### Source data
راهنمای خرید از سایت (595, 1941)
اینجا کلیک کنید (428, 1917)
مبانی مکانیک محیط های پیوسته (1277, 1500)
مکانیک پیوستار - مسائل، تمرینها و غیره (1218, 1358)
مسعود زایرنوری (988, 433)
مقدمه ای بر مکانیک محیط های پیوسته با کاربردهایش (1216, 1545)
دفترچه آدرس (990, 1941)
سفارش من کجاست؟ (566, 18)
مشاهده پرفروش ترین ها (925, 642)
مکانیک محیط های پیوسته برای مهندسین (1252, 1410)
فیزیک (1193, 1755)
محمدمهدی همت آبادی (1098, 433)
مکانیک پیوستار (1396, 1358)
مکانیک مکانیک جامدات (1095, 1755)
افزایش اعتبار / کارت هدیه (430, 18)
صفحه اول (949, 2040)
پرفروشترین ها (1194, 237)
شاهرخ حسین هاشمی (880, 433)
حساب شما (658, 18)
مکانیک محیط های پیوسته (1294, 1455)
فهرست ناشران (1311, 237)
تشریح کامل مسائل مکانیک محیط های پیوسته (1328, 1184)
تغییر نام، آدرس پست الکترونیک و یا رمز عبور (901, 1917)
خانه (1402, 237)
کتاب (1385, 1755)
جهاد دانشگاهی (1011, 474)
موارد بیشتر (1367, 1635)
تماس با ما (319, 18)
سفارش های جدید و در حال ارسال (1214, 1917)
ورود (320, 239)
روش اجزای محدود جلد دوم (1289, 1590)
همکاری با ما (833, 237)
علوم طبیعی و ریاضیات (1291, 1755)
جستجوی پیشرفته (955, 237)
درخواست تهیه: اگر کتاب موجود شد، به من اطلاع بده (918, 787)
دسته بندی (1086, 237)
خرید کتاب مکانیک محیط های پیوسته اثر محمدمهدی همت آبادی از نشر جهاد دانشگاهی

### Work item
Once you have read the records above, please copy them out exactly.

### Answer for this exercise
راهنمای خرید از سایت (595, 1941)
اینجا کلیک کنید (428, 1917)
مبانی مکانیک محیط های پیوسته (1277, 1500)
مکانیک پیوستار - مسائل، تمرینها و غیره (1218, 1358)
مسعود زایرنوری (988, 433)
مقدمه ای بر مکانیک محیط های پیوسته با کاربردهایش (1216, 1545)
دفترچه آدرس (990, 1941)
سفارش من کجاست؟ (566, 18)
مشاهده پرفروش ترین ها (925, 642)
مکانیک محیط های پیوسته برای مهندسین (1252, 1410)
فیزیک (1193, 1755)
محمدمهدی همت آبادی (1098, 433)
مکانیک پیوستار (1396, 1358)
مکانیک مکانیک جامدات (1095, 1755)
افزایش اعتبار / کارت هدیه (430, 18)
صفحه اول (949, 2040)
پرفروشترین ها (1194, 237)
شاهرخ حسین هاشمی (880, 433)
حساب شما (658, 18)
مکانیک محیط های پیوسته (1294, 1455)
فهرست ناشران (1311, 237)
تشریح کامل مسائل مکانیک محیط های پیوسته (1328, 1184)
تغییر نام، آدرس پست الکترونیک و یا رمز عبور (901, 1917)
خانه (1402, 237)
کتاب (1385, 1755)
جهاد دانشگاهی (1011, 474)
موارد بیشتر (1367, 1635)
تماس با ما (319, 18)
سفارش های جدید و در حال ارسال (1214, 1917)
ورود (320, 239)
روش اجزای محدود جلد دوم (1289, 1590)
همکاری با ما (833, 237)
علوم طبیعی و ریاضیات (1291, 1755)
جستجوی پیشرفته (955, 237)
درخواست تهیه: اگر کتاب موجود شد، به من اطلاع بده (918, 787)
دسته بندی (1086, 237)
خرید کتاب مکانیک محیط های پیوسته اثر محمدمهدی همت آبادی از نشر جهاد دانشگاهی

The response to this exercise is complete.